- [EXERCISE PROMPT]:
Without the pictures, repeat all of the data exactly as it appears below.

Dataset items:
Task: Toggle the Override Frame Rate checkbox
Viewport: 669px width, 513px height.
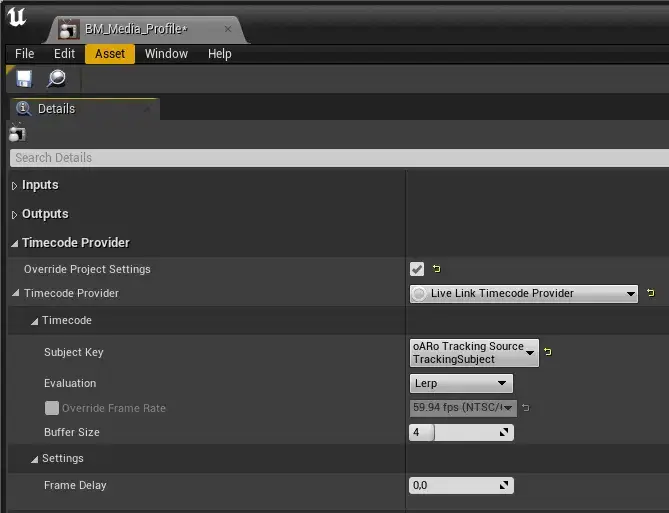Action: point(52,408)
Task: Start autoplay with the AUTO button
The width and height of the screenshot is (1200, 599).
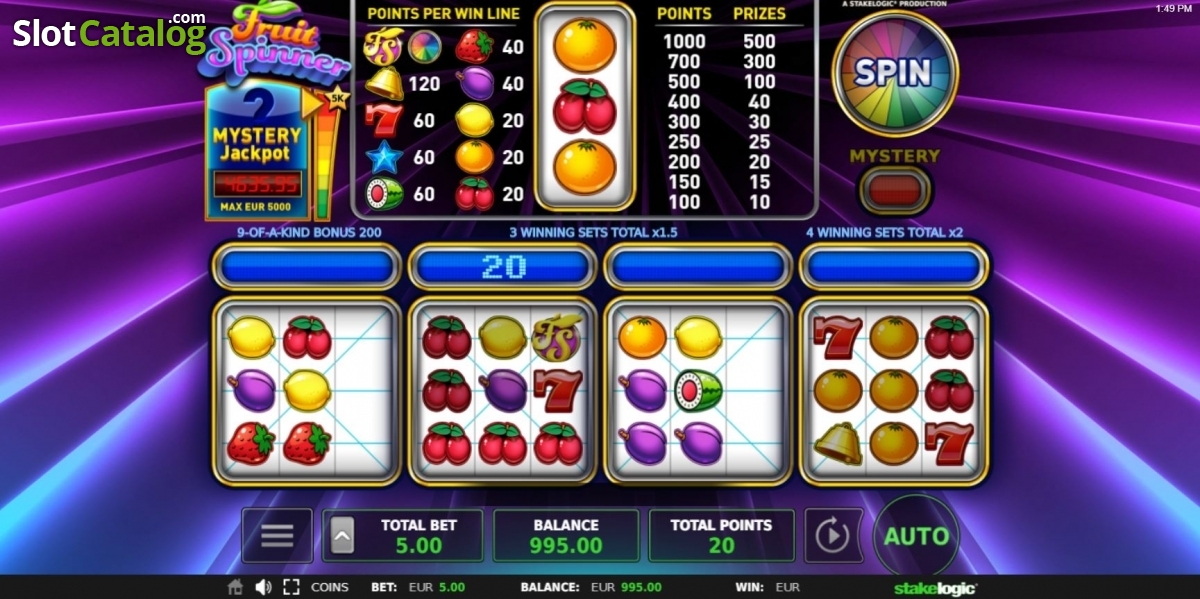Action: (x=916, y=536)
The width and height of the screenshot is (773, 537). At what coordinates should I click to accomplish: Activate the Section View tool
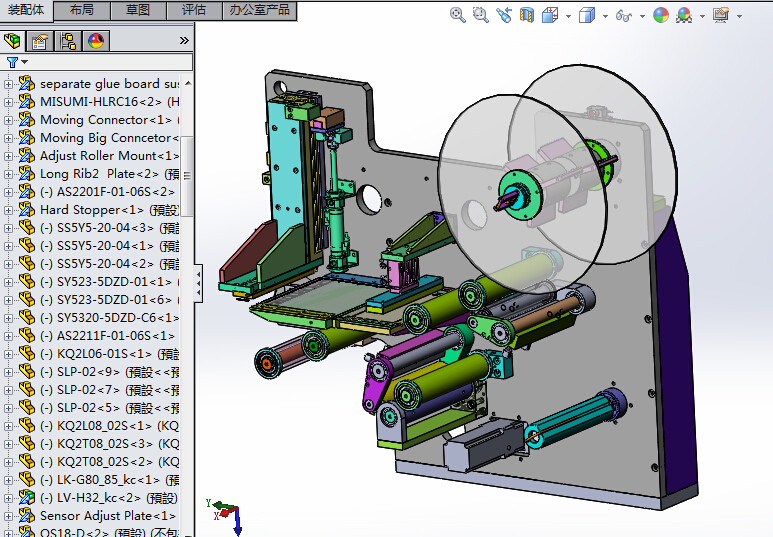coord(527,15)
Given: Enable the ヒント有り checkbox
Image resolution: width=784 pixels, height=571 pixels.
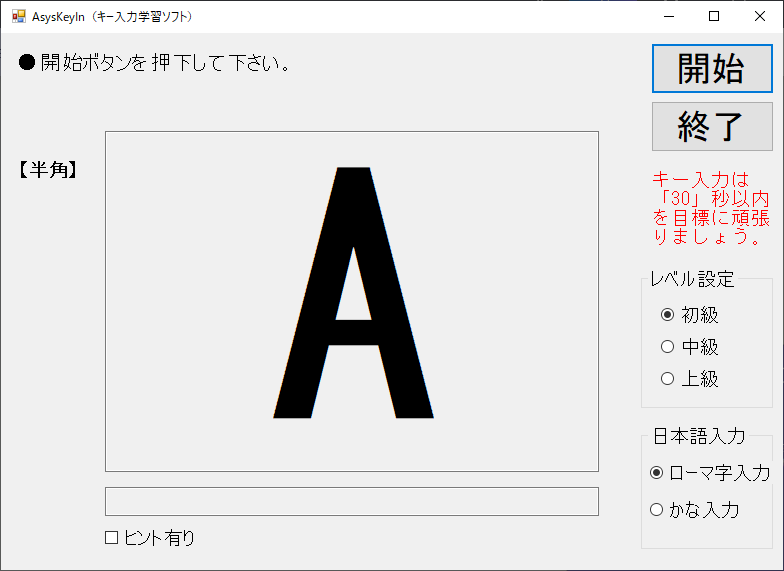Looking at the screenshot, I should 112,538.
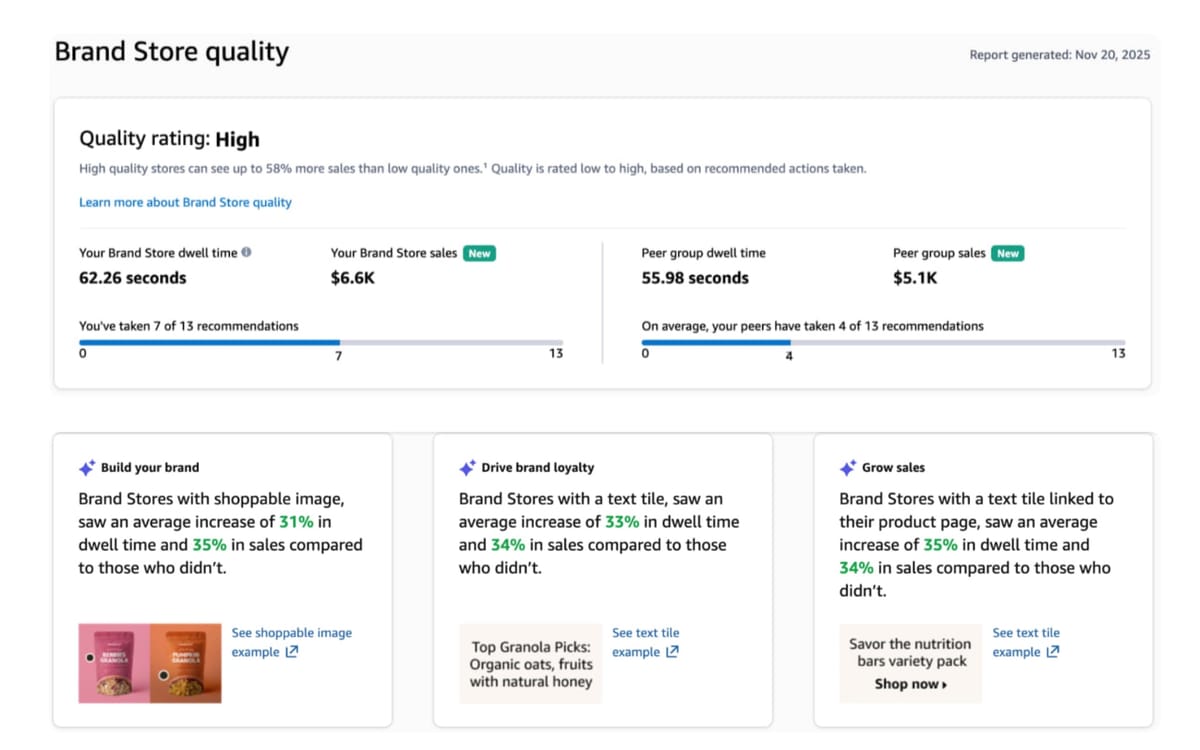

- [WRITTEN SOLUTION]:
Task: Toggle the Override Frame Rate checkbox
Viewport: 669px width, 513px height.
Action: point(52,408)
Task: Start autoplay with the AUTO button
The width and height of the screenshot is (1200, 599).
Action: (x=916, y=536)
The width and height of the screenshot is (773, 537). At what coordinates should I click to accomplish: Activate the Section View tool
coord(527,15)
Given: Enable the ヒント有り checkbox
Image resolution: width=784 pixels, height=571 pixels.
Looking at the screenshot, I should 112,538.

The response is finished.